Personal information
- Full name: Alejandro Miguel Arias de Haro
- Date of birth: 13 June 1989 (age 36)
- Place of birth: Avilés, Spain
- Height: 1.70 m (5 ft 7 in)
- Position(s): Winger

Team information
- Current team: Covadonga

Youth career
- 1999–2007: Oviedo
- 2007–2008: Espanyol

Senior career*
- Years: Team / Apps / (Gls)
- 2006–2007: Oviedo / 13 / (0)
- 2007–2010: Espanyol B / 2 / (0)
- 2008–2009: → Premià (loan) / 12 / (0)
- 2009–2010: → Moratalla (loan) / 33 / (1)
- 2010–2011: Unión Estepona / 24 / (1)
- 2011–2013: Marino Luanco / 66 / (13)
- 2013–2014: Avilés / 37 / (15)
- 2014–2015: Numancia / 6 / (0)
- 2015: → Avilés (loan) / 18 / (1)
- 2016–2017: Avilés / 32 / (8)
- 2017–2018: Coruxo / 31 / (5)
- 2018–2021: Marino Luanco / 82 / (26)
- 2021–2023: Calahorra / 68 / (6)
- 2023–2024: Logroñés / 31 / (6)
- 2024–2025: Marino Luanco / 29 / (1)
- 2025–: Covadonga / 4 / (4)

= Álex Arias =

Spanish footballer

Alejandro 'Álex' Miguel Arias de Haro (born 13 June 1989) is a Spanish footballer who plays as a winger for Tercera Federación club Covadonga.

==Club career==
Born in Avilés, Asturias, Arias began his career with Real Oviedo, making his senior debuts in the 2006–07 campaign in the Segunda División B. In 2007, he moved to RCD Espanyol, being initially assigned to the youth setup and appearing rarely with the reserves also in the third tier.

In the 2008 summer Arias was loaned to Tercera División club CE Premià, and joined Moratalla CF in 2009 also on loan.
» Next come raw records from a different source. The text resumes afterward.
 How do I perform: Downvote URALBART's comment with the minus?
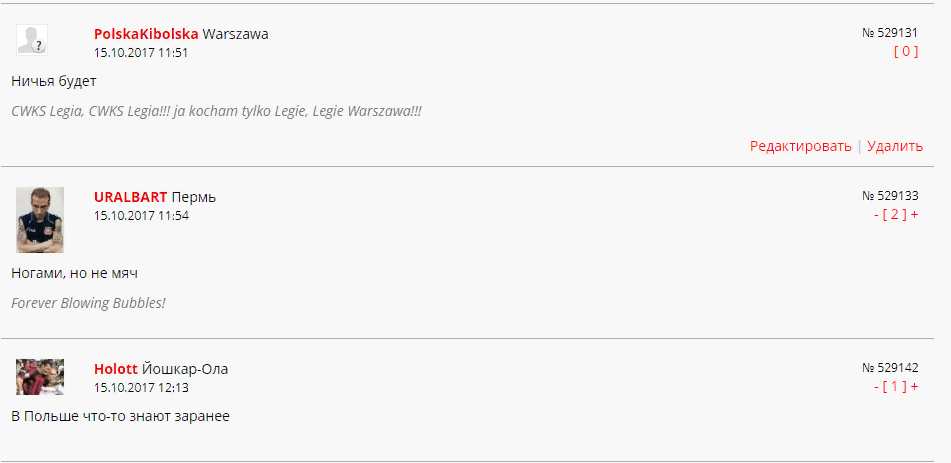(877, 215)
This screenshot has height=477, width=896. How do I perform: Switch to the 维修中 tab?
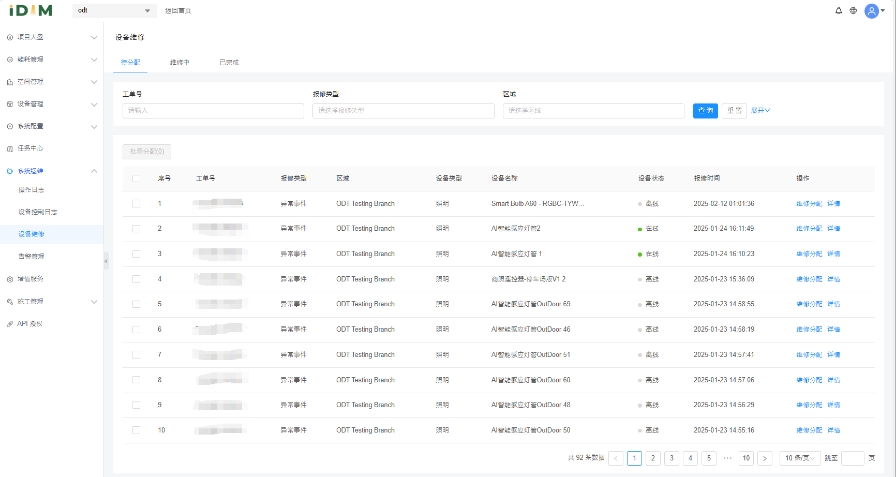180,62
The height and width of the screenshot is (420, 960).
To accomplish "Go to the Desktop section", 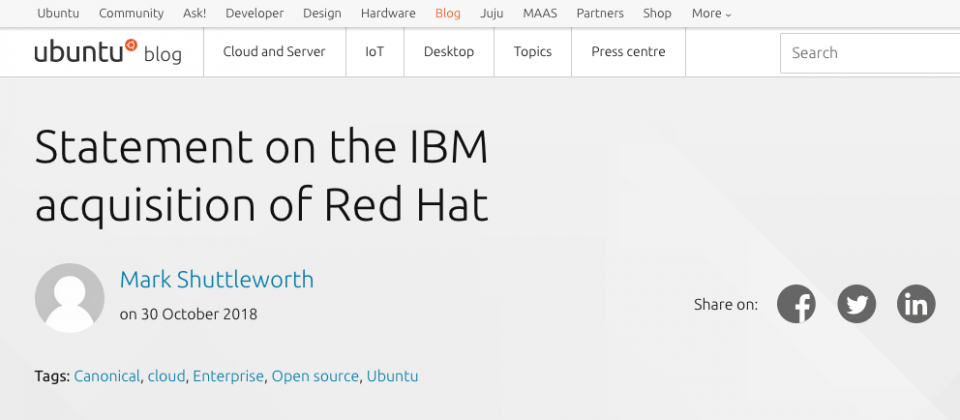I will pos(449,52).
He terminated his contract with the Pericos in June 2010, and continued to appear in the third tier in the following seasons, representing Marino de Luanco and Real Avilés. With the latter he scored a career-best 15 goals, as the club missed out promotion in the play-offs.
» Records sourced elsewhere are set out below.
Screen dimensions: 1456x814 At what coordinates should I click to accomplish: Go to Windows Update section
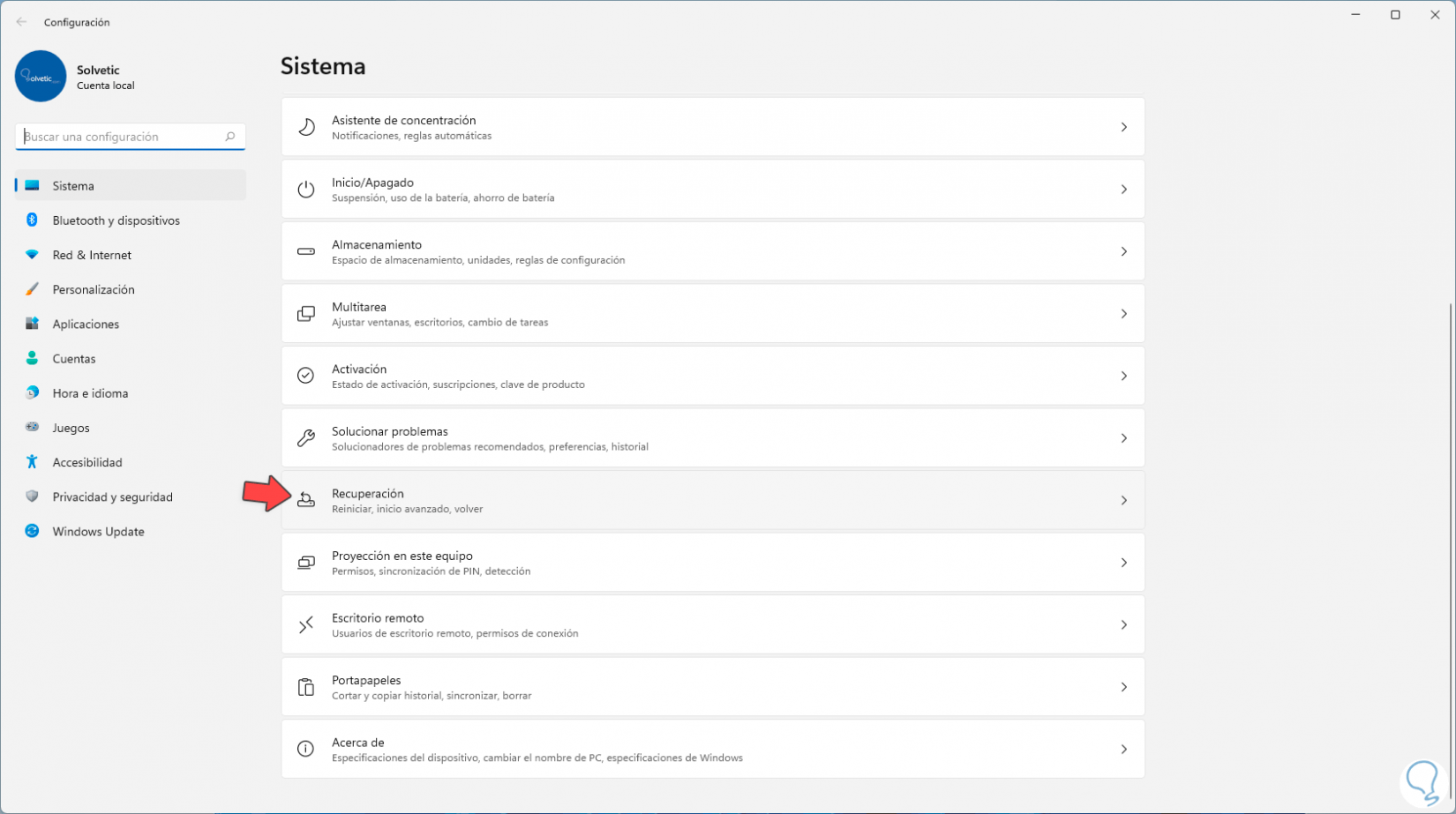point(98,532)

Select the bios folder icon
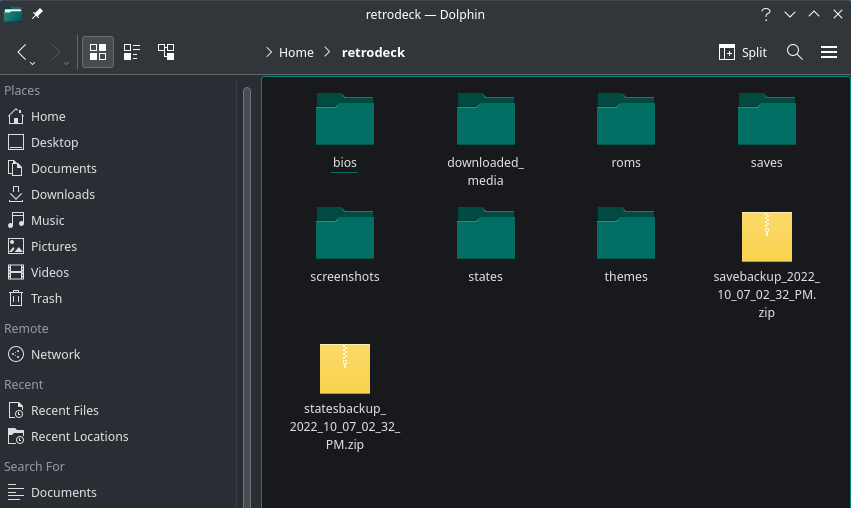coord(345,120)
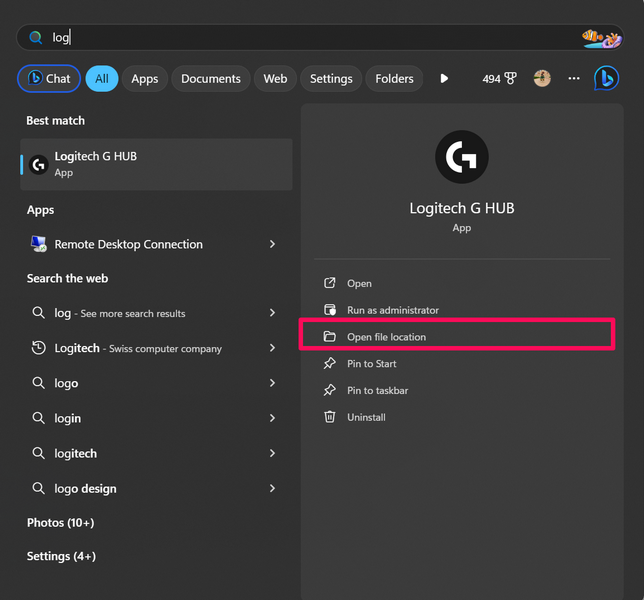Select Open file location
The height and width of the screenshot is (600, 644).
(x=386, y=337)
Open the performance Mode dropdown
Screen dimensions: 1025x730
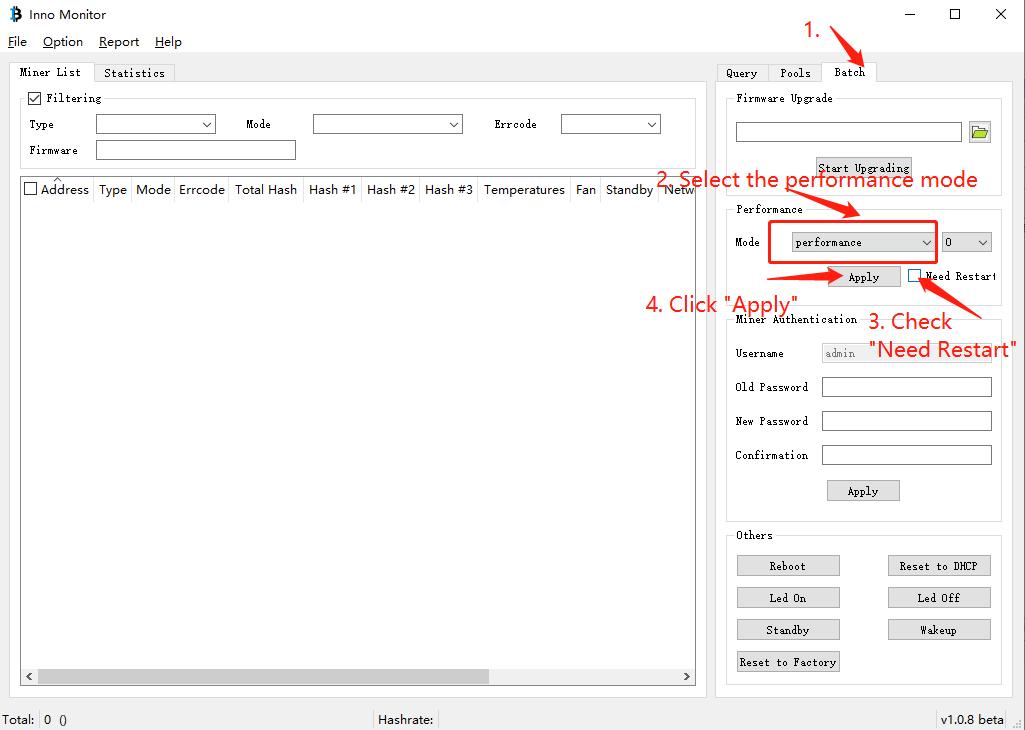coord(862,242)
On 20 June 2014 Arias signed a two-year deal with Segunda División side CD Numancia. He played his first match as a professional on 31 August, coming on as a late substitute in a 1–2 away loss against Real Betis.
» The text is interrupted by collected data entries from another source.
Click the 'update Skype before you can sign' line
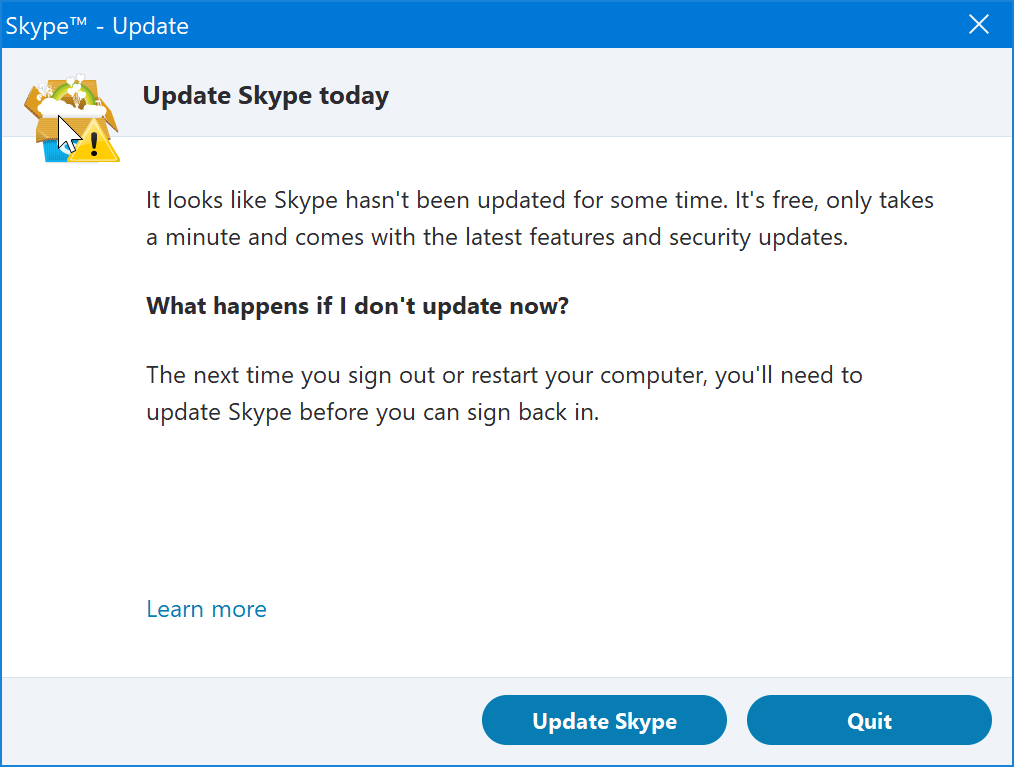 pos(372,412)
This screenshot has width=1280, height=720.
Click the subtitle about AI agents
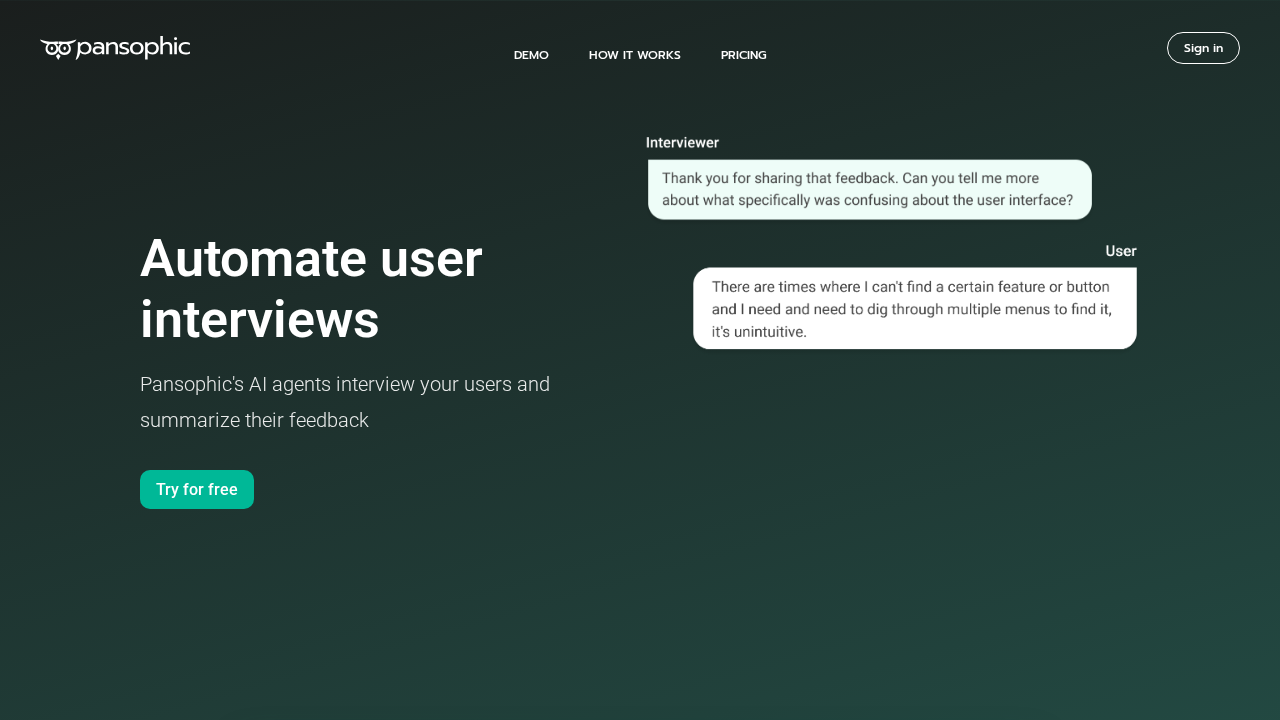click(344, 401)
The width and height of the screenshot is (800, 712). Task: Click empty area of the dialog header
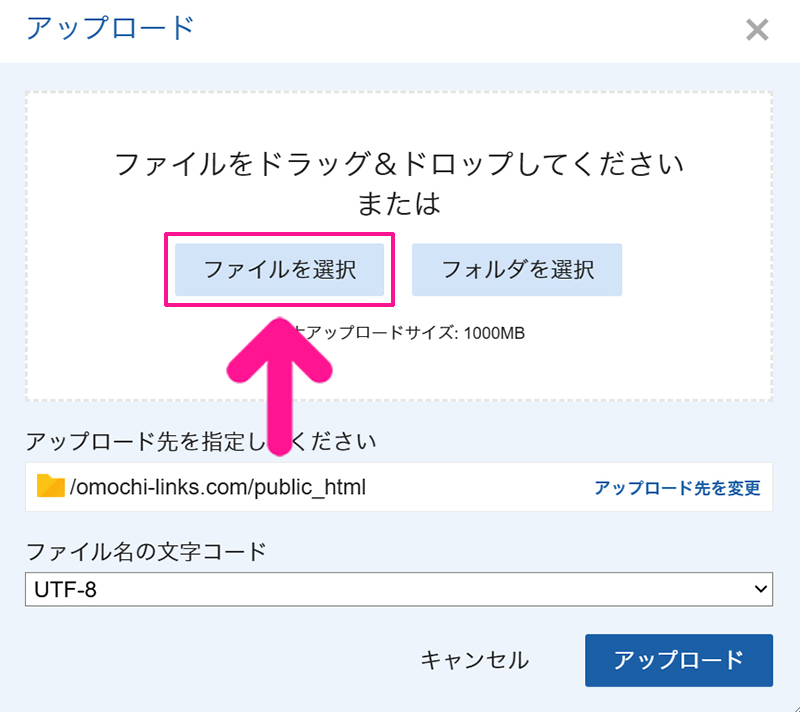click(x=450, y=30)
On 13 January 2015, after appearing sparingly, Arias was loaned to Avilés until June. In August 2016, after spending a year in prison, he returned to Avilés on a permanent contract.

On 2 July 2021, he joined Primera División RFEF club Calahorra.

==Personal life==
On 15 August 2011 Arias was involved in a car accident, killing two people by driving drunk in a small town near Salamanca, but was only tried in January 2015. He was arrested in August after being found guilty, receiving a four-year sentence.